Des îles, encore des îles, puis d'autres îles. À l'approche de Parry Sound, le navire se faufile dans l'archipel des 30 000 Îles, le plus grand ensemble insulaire d'eau douce au monde, où pins tordus par le vent et dalles de granit rose composent le paysage qui a inspiré les peintres du Groupe des Sept. La baie Georgienne s'ouvre ensuite sur le Big Sound, et la petite ville apparaît, dominée par son spectaculaire pont ferroviaire sur chevalets : 517 mètres d'acier suspendus à 32 mètres au-dessus de l'eau. Les bâtiments accostent au quai municipal, en plein centre, et la journée commence là où la rivière Seguin rejoint le lac Huron.
Une réserve de biosphère pour terrain de jeu
Ce coin de l'Ontario n'est pas protégé par hasard. L'UNESCO a désigné la région réserve de biosphère en 2004, en reconnaissance d'un écosystème rare où se côtoient forêts, milieux humides et littoral granitique. Le sentier riverain, long d'environ 6,5 kilomètres, part tout près du quai et longe la baie, l'école de voile et deux plages publiques. On y croise des résidents en vélo, des huards au large et, avec un peu de chance, un grand héron immobile entre deux roseaux. C'est la façon la plus simple de goûter à la nature d'ici sans quitter la ville.
Bobby Orr, enfant du pays
À quelques pas du quai, le Stockey Centre abrite le Bobby Orr Hall of Fame, consacré au plus célèbre fils de Parry Sound. Chandails, trophées et archives retracent le parcours du défenseur qui a changé le hockey à jamais. Même les voyageurs peu férus de sport se laissent prendre au jeu : l'endroit raconte aussi l'histoire d'une petite communauté nordique dont le fils a conquis Boston et la coupe Stanley. La salle de concert attenante accueille chaque été le Festival of the Sound, rendez-vous de musique de chambre réputé au pays.
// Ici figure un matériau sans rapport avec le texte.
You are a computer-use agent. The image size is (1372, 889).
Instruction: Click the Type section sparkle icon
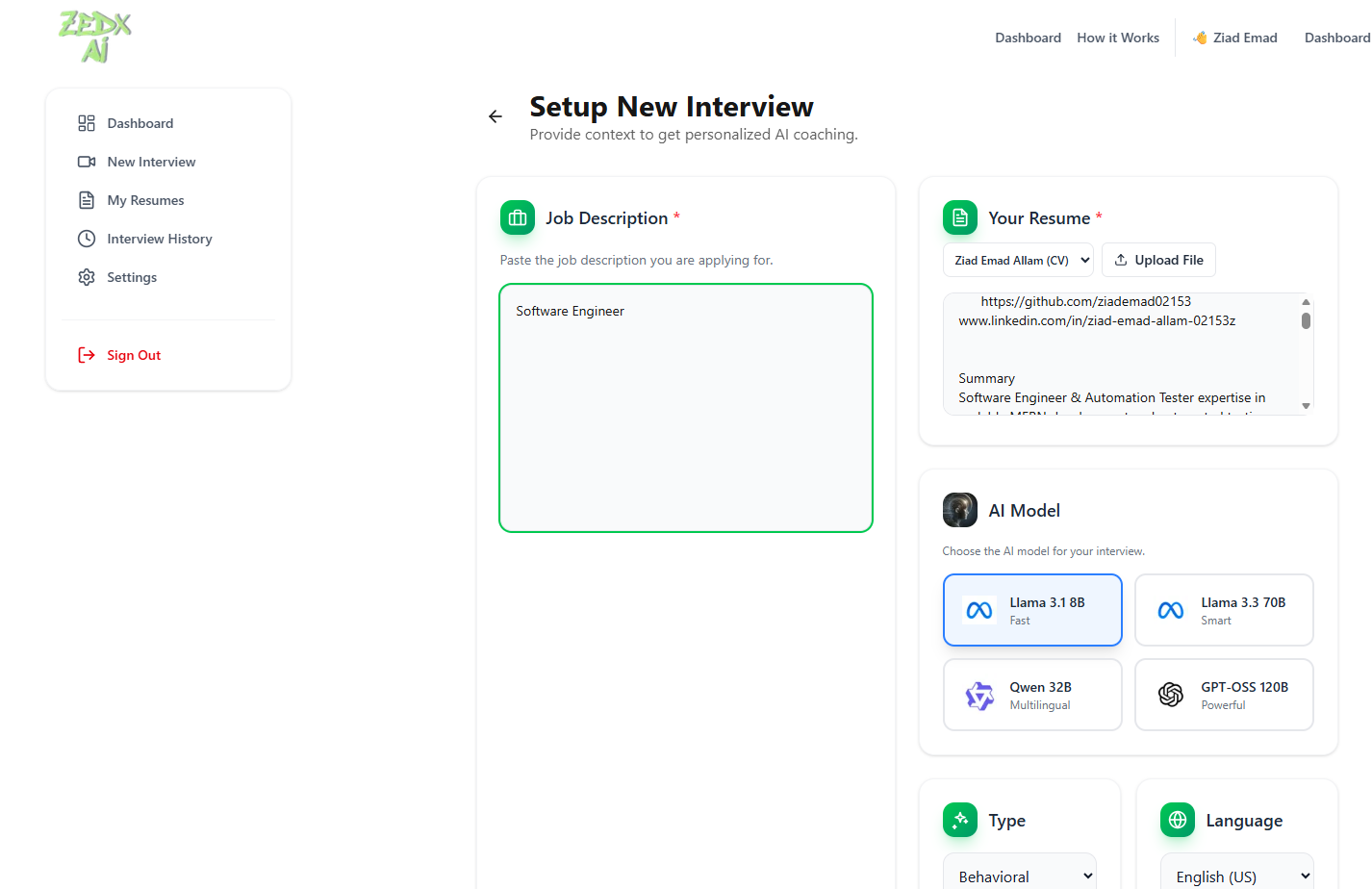pos(959,820)
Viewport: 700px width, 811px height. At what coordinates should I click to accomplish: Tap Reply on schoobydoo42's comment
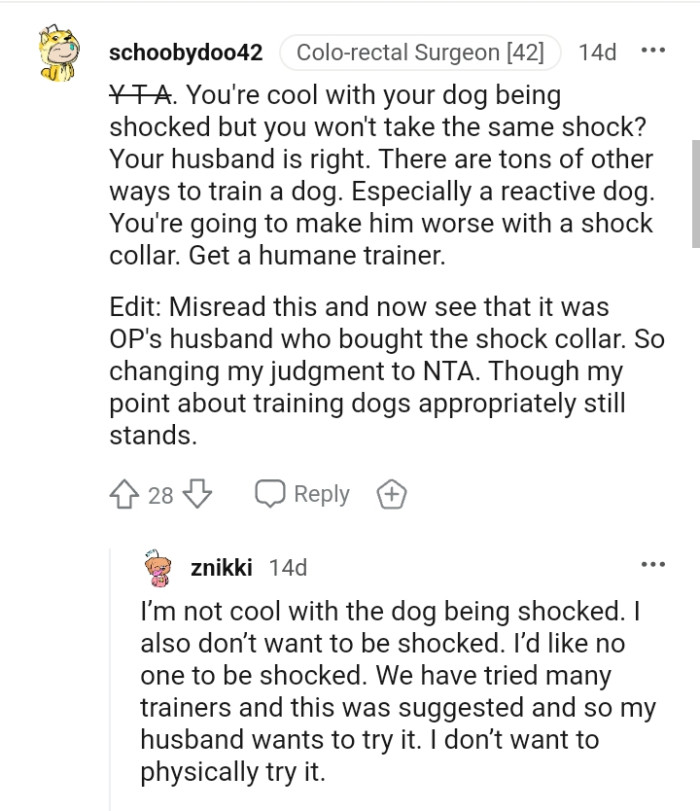click(x=320, y=492)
Tower Hill et la mémoire de la région
En grimpant vers Tower Hill, le musée régional expose naufrages de la baie Georgienne, vie des camps de bûcherons et efforts des premiers colons pour cultiver un sol de roche. Juste à côté, une tour d'observation offre un panorama complet sur le port, le pont ferroviaire et le chapelet d'îles qui se perd à l'horizon. Le coup d'œil vaut la montée : on comprend d'un seul regard pourquoi les navigateurs ont toujours considéré ce mouillage comme l'un des mieux abrités des Grands Lacs.
Prendre le large autrement
Plusieurs escales proposent une excursion en mer; ici, c'est une sortie dans l'archipel qui s'impose. Des bateaux locaux quittent le port pour sillonner les chenaux entre les îlots, passer devant des chalets accessibles uniquement par l'eau et raconter les légendes ojibwées du secteur. Les plus actifs opteront plutôt pour le kayak ou pour une visite du parc provincial Killbear, dont les pins penchés au-dessus des plages comptent parmi les images les plus photographiées de l'Ontario.
À distance de marche du quai
- Stockey Centre et Bobby Orr Hall of Fame : environ 5 minutes.
- Rues commerçantes : de 5 à 10 minutes.
- Sentier riverain et plages : accès immédiat depuis le port.
- Musée et tour de Tower Hill : environ 20 minutes, montée modérée.
Quand le navire largue les amarres et reprend le fil des chenaux, les îles défilent une dernière fois, chacune avec son pin solitaire et sa dalle de granit polie par les glaciers. On quitte Parry Sound avec l'impression d'avoir navigué à l'intérieur d'un tableau, et l'envie tenace de revenir compter les îles, une à une, sans jamais y parvenir.